Find every line in the items below that contains the string "height", and copy each of those lines in full.
--- Start of PROVIDED DATA ---
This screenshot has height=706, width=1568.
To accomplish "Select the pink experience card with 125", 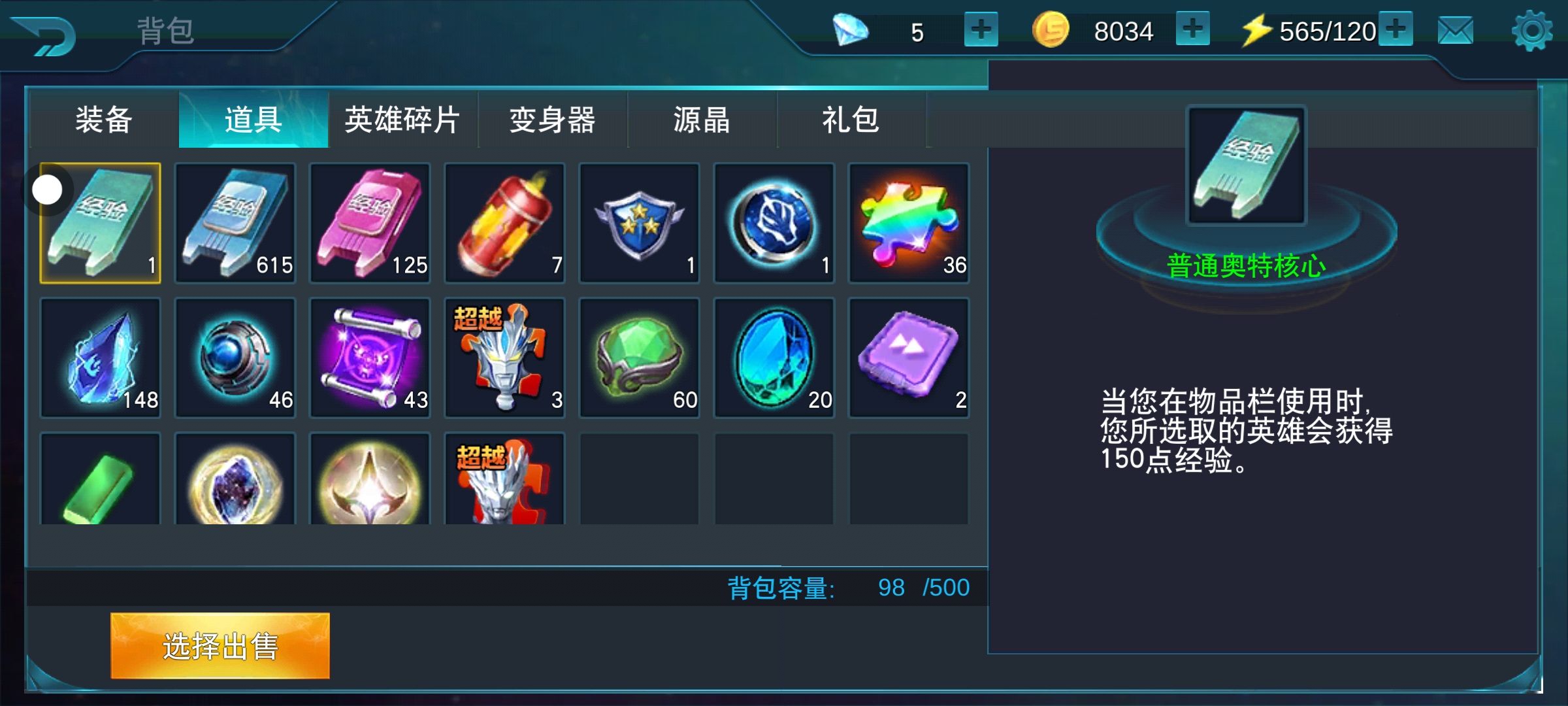I will 370,223.
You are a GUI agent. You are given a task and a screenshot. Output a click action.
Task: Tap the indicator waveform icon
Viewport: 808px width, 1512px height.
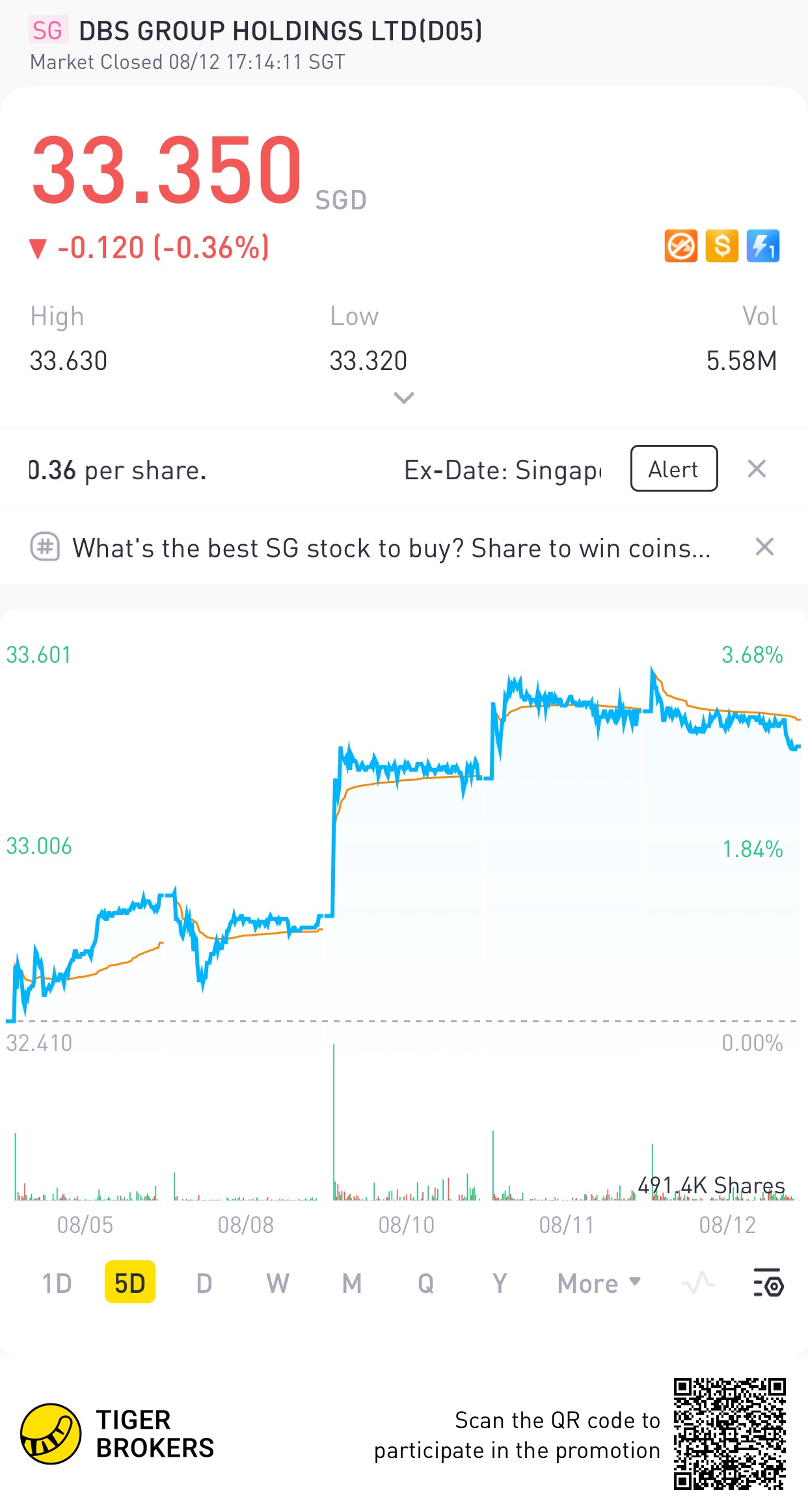point(698,1283)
--- End of PROVIDED DATA ---
EXERCISE ANSWER =
This screenshot has height=706, width=1568.
Viewport: 808px width, 1512px height.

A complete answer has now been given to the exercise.